* What you are asked to do
All of the data should be restated exactly as it stands.
>>
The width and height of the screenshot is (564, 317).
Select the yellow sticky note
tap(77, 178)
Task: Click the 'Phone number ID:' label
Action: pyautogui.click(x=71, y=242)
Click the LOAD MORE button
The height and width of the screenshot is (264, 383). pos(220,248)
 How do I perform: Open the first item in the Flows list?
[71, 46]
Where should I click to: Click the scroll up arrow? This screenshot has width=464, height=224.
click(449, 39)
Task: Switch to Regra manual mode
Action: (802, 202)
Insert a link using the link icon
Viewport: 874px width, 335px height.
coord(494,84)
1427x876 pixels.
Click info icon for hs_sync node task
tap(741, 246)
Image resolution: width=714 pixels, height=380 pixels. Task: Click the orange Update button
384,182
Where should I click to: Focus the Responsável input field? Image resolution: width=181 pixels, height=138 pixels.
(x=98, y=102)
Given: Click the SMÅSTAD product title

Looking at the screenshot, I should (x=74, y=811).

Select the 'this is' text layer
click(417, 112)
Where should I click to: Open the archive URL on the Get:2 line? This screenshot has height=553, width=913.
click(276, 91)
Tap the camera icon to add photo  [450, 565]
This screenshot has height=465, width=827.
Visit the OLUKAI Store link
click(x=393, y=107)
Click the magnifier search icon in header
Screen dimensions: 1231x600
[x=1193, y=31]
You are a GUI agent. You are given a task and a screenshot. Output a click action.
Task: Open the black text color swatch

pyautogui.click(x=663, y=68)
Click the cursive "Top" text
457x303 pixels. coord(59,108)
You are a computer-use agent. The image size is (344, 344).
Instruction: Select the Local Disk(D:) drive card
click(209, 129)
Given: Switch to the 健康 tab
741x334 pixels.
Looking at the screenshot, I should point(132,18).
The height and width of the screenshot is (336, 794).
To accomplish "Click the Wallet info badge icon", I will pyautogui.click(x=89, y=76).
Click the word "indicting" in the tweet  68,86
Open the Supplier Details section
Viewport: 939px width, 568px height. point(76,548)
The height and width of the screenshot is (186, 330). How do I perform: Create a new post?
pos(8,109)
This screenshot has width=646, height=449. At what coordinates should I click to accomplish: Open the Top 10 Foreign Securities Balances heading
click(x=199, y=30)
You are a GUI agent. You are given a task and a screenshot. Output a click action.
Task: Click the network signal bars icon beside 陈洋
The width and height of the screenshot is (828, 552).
<<
* Written answer
The width and height of the screenshot is (564, 317).
Select the yellow sticky note
tap(77, 178)
Task: Click the 'Phone number ID:' label
Action: pyautogui.click(x=71, y=242)
Click the LOAD MORE button
The height and width of the screenshot is (264, 383). pos(220,248)
 How do I perform: Open the first item in the Flows list?
[71, 46]
Where should I click to: Click the scroll up arrow? This screenshot has width=464, height=224.
click(449, 39)
Task: Switch to Regra manual mode
Action: (802, 202)
Insert a link using the link icon
Viewport: 874px width, 335px height.
coord(494,84)
1427x876 pixels.
Click info icon for hs_sync node task
tap(741, 246)
Image resolution: width=714 pixels, height=380 pixels. Task: Click the orange Update button
384,182
Where should I click to: Focus the Responsável input field? Image resolution: width=181 pixels, height=138 pixels.
(x=98, y=102)
Given: Click the SMÅSTAD product title

Looking at the screenshot, I should (x=74, y=811).

Select the 'this is' text layer
click(417, 112)
Where should I click to: Open the archive URL on the Get:2 line? This screenshot has height=553, width=913.
click(276, 91)
Tap the camera icon to add photo  [450, 565]
This screenshot has height=465, width=827.
Visit the OLUKAI Store link
click(x=393, y=107)
Click the magnifier search icon in header
Screen dimensions: 1231x600
[x=1193, y=31]
You are a GUI agent. You are given a task and a screenshot. Output a click action.
Task: Open the black text color swatch

pyautogui.click(x=663, y=68)
Click the cursive "Top" text
457x303 pixels. coord(59,108)
You are a computer-use agent. The image size is (344, 344).
Instruction: Select the Local Disk(D:) drive card
click(209, 129)
Given: Switch to the 健康 tab
741x334 pixels.
Looking at the screenshot, I should point(132,18).
The height and width of the screenshot is (336, 794).
To accomplish "Click the Wallet info badge icon", I will pyautogui.click(x=89, y=76).
Click the word "indicting" in the tweet  68,86
Open the Supplier Details section
Viewport: 939px width, 568px height. point(76,548)
The height and width of the screenshot is (186, 330). How do I perform: Create a new post?
pos(8,109)
This screenshot has width=646, height=449. At what coordinates should I click to accomplish: Open the Top 10 Foreign Securities Balances heading
click(x=199, y=30)
You are a GUI agent. You are given a task and a screenshot. Output a click action.
Task: Click the network signal bars icon beside 陈洋
The width and height of the screenshot is (828, 552).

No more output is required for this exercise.